By Roxanne Libatique

Australian insurers and their global reinsurers are absorbing a multi-line stress test as the Middle East conflict and the near-closure of the Strait of Hormuz push marine war-risk premiums to their highest levels in decades, prompt a US government reinsurance backstop, and lift trade credit insurer Coface’s global insolvency forecast. The same conflict driving marine repricing is the one Coface expects to feed through to trade credit claims, linking two lines that are usually assessed separately. Direct routing exposure for Australian trade remains contained.

War-risk repricing and a government backstop

The additional war-risk premium for tankers crossing the Persian Gulf reached about 2.5% of a vessel’s hull and machinery value per seven-day period earlier in March 2026, before easing to close to 1% by late March as some vessels resumed transits, according to S&P Global. Even at the lower level, that sat up to eight times higher than the pre-war range of roughly 0.1% to 0.15%. Broker Howden Re reported voyage costs for a US$100 million vessel rising to between US$250,000 and US$375,000 per journey and characterised the combined effect of Red Sea disruption in 2024-25 and Hormuz in 2026 as a permanent structural repricing that sets a new baseline for marine war risk rather than a temporary spike.

The US moved to backstop the market. On March 6, 2026, the DFC announced a facility to insure losses of up to about US$20 billion on a rolling basis, focused initially on hull and machinery and cargo, with Chubb as lead underwriter. The facility was later expanded to US$40 billion, with the government assuming half and seven US insurers backing the remainder.

The Lloyd’s Market Association pushed back on reports that cover had been withdrawn, stating that war insurance remained available across the Lloyd’s and London market, that P&I liability cover was non-cancellable, and that a survey found 88% of responding marine war participants retained appetite for hull war risks and more than 90% for cargo. The association attributed reduced traffic to crew and vessel safety rather than any lack of cover.

Aggregation is the modelled concern

Analysis has framed the episode as a correlated, multi-line event. Moody’s, cited by Insurance Business, identified marine as a primary channel to insurers, noting around 1,000 vessels trapped in the Gulf with a value at or above US$25 billion and insured exposure estimated as high as US$40 billion. The Actuaries Institute described sharp premium increases across marine, aviation, trade credit, and political violence lines and estimated a prolonged conflict could cut global growth by one to two percentage points.

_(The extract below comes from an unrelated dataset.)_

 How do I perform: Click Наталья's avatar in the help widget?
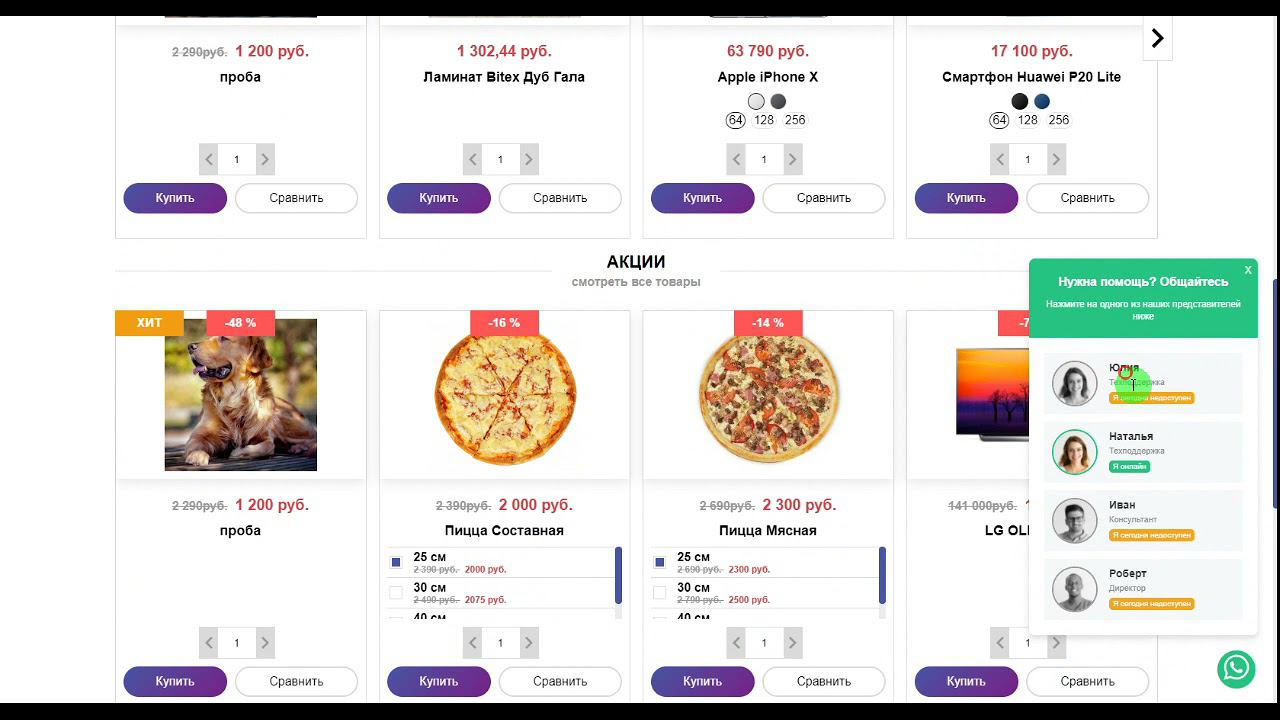1075,452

Contained direct exposure, indirect cost

Direct Australian shipping exposure is limited, as iron ore, coal, and LNG exports to Asia do not rely on the Strait; the effect is transmitted indirectly through higher insurance costs, longer routing, and energy inputs, according to Bellrock. The domestic market carrying much of this commercial risk is sizeable: the Australian Prudential Regulation Authority (APRA) recorded AU$22.97 billion in intermediated general insurance premium invoiced for the half-year to December 2025, within which marine and aviation sit among the commercial classes exposed to war and cargo repricing. Australian Treasury modelling cited by MinterEllison indicated a prolonged conflict could reduce the national economy by AU$16.5 billion by 2027, and the firm noted most standard commercial policies carry broad war exclusions, directing exposed businesses toward political risk and marine war-risk products.

The insolvency read-through

Coface’s June 2026 Risk Review downgraded eight countries and made more than 45 sector rating changes and projected global corporate insolvencies to rise 6% in 2026, more than double its January estimate, with Australia at the lower end at 2% to 3%. Domestic data offers context: the Australian Securities and Investments Commission (ASIC) recorded 14,722 companies entering external administration for the first time in 2024–25, up 33.2% on the prior year. However, early 2025-26 figures suggested the pace of increase was moderating, with first-quarter appointments down 2.1% from the same period a year earlier.

Jean-Christophe Caffet, chief economist at Coface, said: “The lull in hostilities in the Middle East is good news, but it cannot conceal the key issue: the disruptions that are already under way will drag on business activity, income and employment.”